Our story begins in colonial New York, a short distance from Manhattan, in a place called, say it with me now, Sleepy Hollow. It’s a quiet, quaint little down, but it’s also foreboding. It is full of twilight tales, and local superstitions. Hey, they didn’t have internet, they needed to entertain themselves. Incidentally, the story is narrated by none of than Bing Crosby. I tell you this so when I say that Bing said, you don’t think I’m using the internet. Besides, he’s got such a pleasant voice. Bing tells us that there’s a tale of a local schoolmaster who once frequented the area. A pedagogue described as a most unusual man, one might mistake for a scarecrow. Tall, lank, small head, flat on top, with a long, snipe nose. As if a weathercock were perched on his spindle neck. We get it, he’s thin. It’s colonial times. Girl needs a sammich. 

One drowsy afternoon, at the old Snooker & Schnapps Shoppe, the rustic Sleepy Hollow Boys were gathered. Their leader, Brom Bones arrives, with a “yahoo”. Bing tells us he’s a burly, roistering blade, always ready to fight or frolic. I just bet he is. He’s a prankster, but there’s no malice to them. He’s loved in the whole county. He then opens a keg, pours a round for the guys, the breaks open the lid so that his horse and the local dogs can drink too. Yes, this is still Disney. It’s the 40’s, be glad that it isn’t historically worse. As the guys finish their drinks, Brom sees Ichabod through the bottom of his glass. He says “odd bodkin! Gadzooks!” It’s so quaint, I love it. 

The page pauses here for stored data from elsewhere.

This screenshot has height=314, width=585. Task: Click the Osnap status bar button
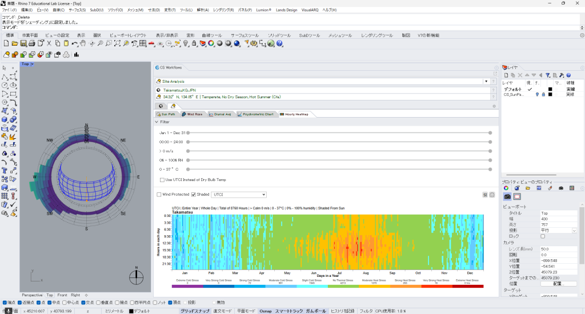[x=265, y=311]
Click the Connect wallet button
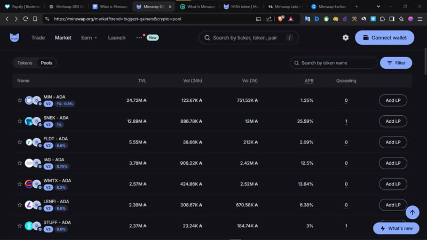This screenshot has width=427, height=240. (384, 38)
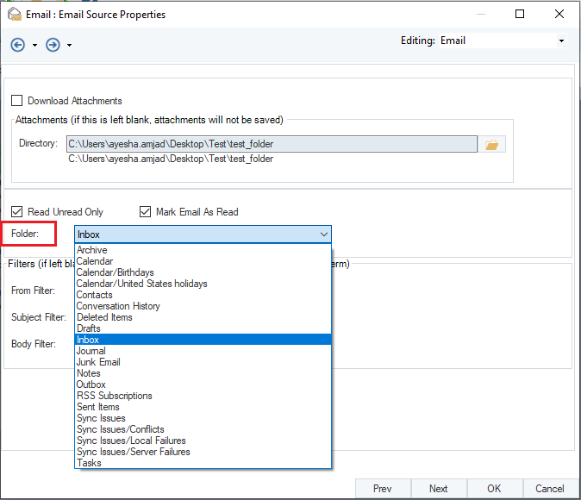Toggle Mark Email As Read checkbox
Screen dimensions: 581x500
click(x=145, y=212)
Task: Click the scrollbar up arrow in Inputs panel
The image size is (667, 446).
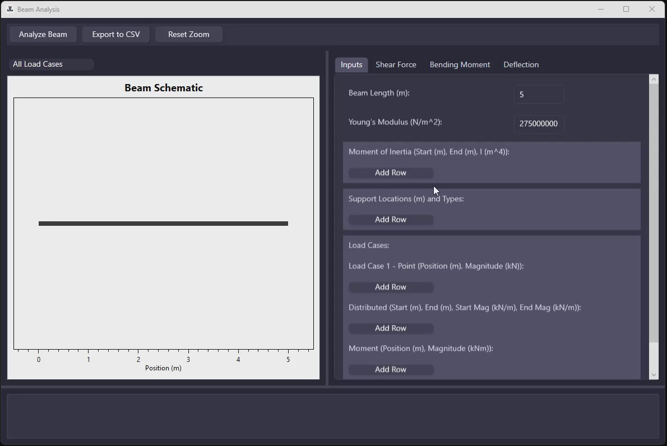Action: 654,80
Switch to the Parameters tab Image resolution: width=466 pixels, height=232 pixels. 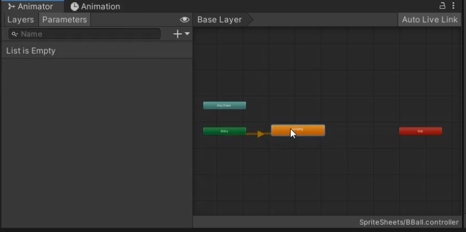tap(65, 19)
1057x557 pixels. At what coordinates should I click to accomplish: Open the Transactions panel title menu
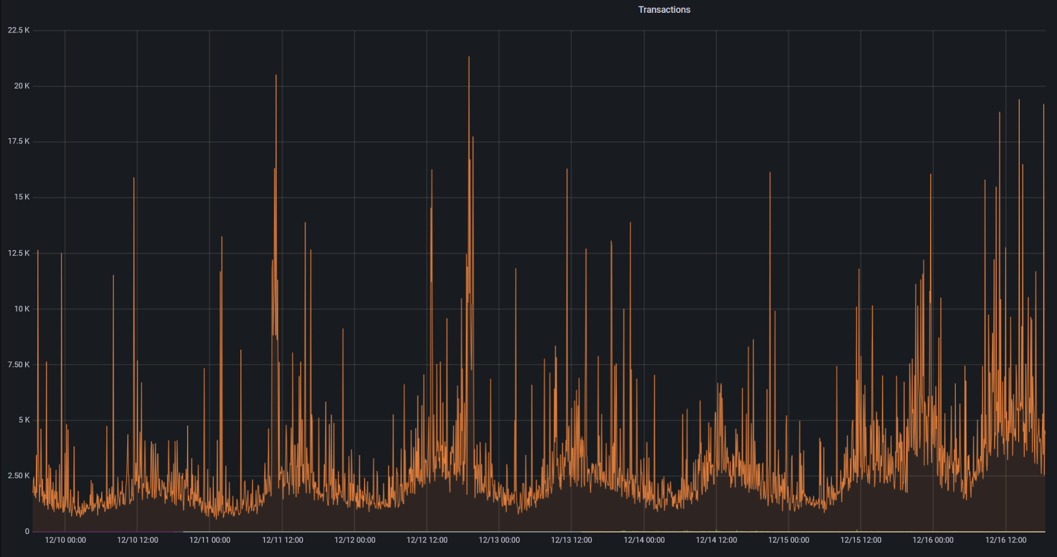[x=664, y=10]
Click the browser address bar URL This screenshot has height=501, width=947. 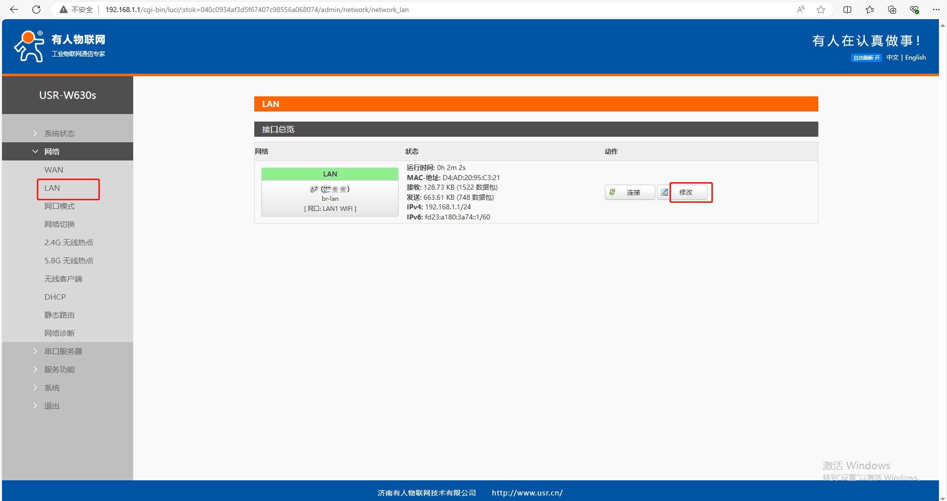[x=257, y=10]
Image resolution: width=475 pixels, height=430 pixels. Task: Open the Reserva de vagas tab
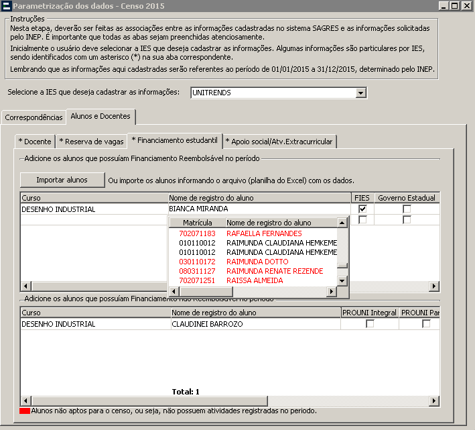tap(91, 142)
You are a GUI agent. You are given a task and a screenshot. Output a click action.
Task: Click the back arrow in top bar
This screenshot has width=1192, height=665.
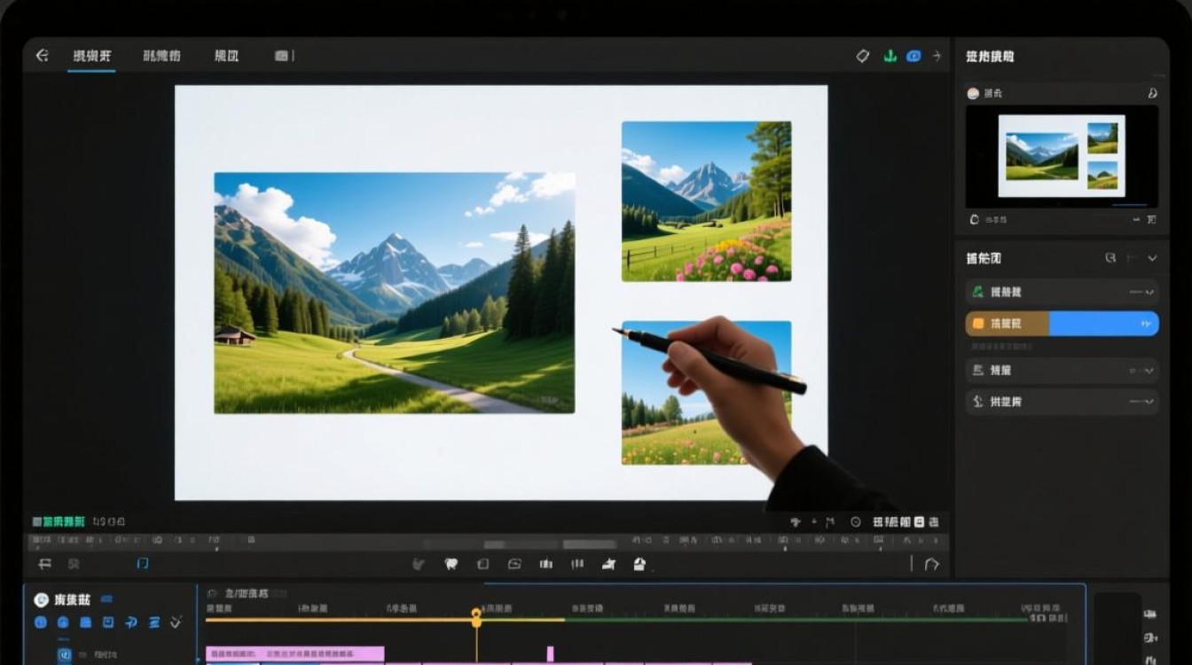pyautogui.click(x=42, y=56)
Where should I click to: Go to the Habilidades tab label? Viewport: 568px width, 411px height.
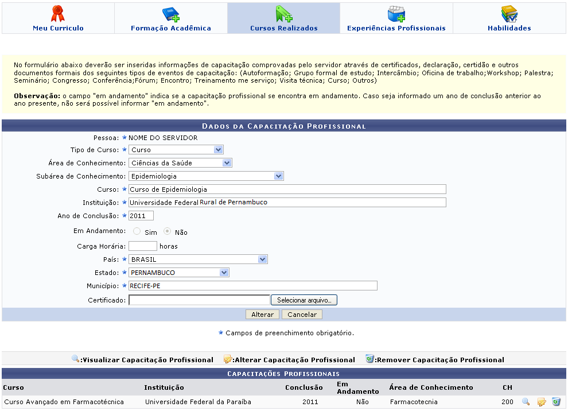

Time for a musical number. The library is open. “Who’s that coming, down the street? Are they shovels or are they feet? Lean and lanky. Skin and bones. With clothes a scarecrow would hate to own. Yet, he has a certain air. Debonair and devil may care. It’s the new schoolmaster, what’s his name? Ichabod. Ichabod Crane.” During this song, Ichabod is sauntering through town with his nose in a book. He managers to avoid walking under a ladder, and also turns around a black cat that attempts to cross his path. Remember that, people. It’s a character point. As he continues, he opens a gate for a woman with a tray of pies. One appears in his book, and he scarfs it down. Told ya, girl is hungry. The townspeople all agreed they’d never seen anyone like Ichabod Crane. 

The school became Ichabod’s empire. With lordly dignity, he held absolute sway. We see him peeking in kids’ lunch baskets as they’re doing their work. He sees two boys drawing a picture on their slate of him as a bird. Bing tells us that Ichabod believes in the golden maxim, “spare the rod, spoil the child”. As we see him wind up to take a swing, yes really, he notices the heaping lunch the kid has, and decides to discriminate. It’s better to stay on good terms with the kids, especially if their moms could cook. Cut to Ichabod at a student’s house, sniffing the fresh turkey that the mother just finished cooking. Are we sensing a pattern?

Ichabod is in bed writing in his food journal, again, yes, seriously, as Bing sings. Who’s the town’s ladies man? Gets around like nobody can. I dunno if he’s putting out for these moms, or just charming them for food. I’d like to think he’s a man whore. After all, you know what they say about tall, thin, guys; they have big… Appetites. We’re also told that he has creative ways of padding his limited income. *cough hooker! *cough. By means of introducing culture to the town, as their choir director. We hear the ladies sing in harmony as Ichabod “boms” some notes at them. They’re all seduced and practically swooning. Dunno if that’s in the book, or just an excuse for Crosby, either way, it’s fun. As he’s finishing, Brom is outside, and gets a dog to howl on the final note. Ichabod thinks it came from himself, but the ladies are too wet to care. They all hit the ground, captivated. Bing tells us it was only natural that Ichabod be the ridicule of Brom and his gang, but despite that, he maintained an even temperament. Rather than indulging in the ladies, he instead takes advantage of the salad on the table. He doesn’t even toss it. Not a single leaf. 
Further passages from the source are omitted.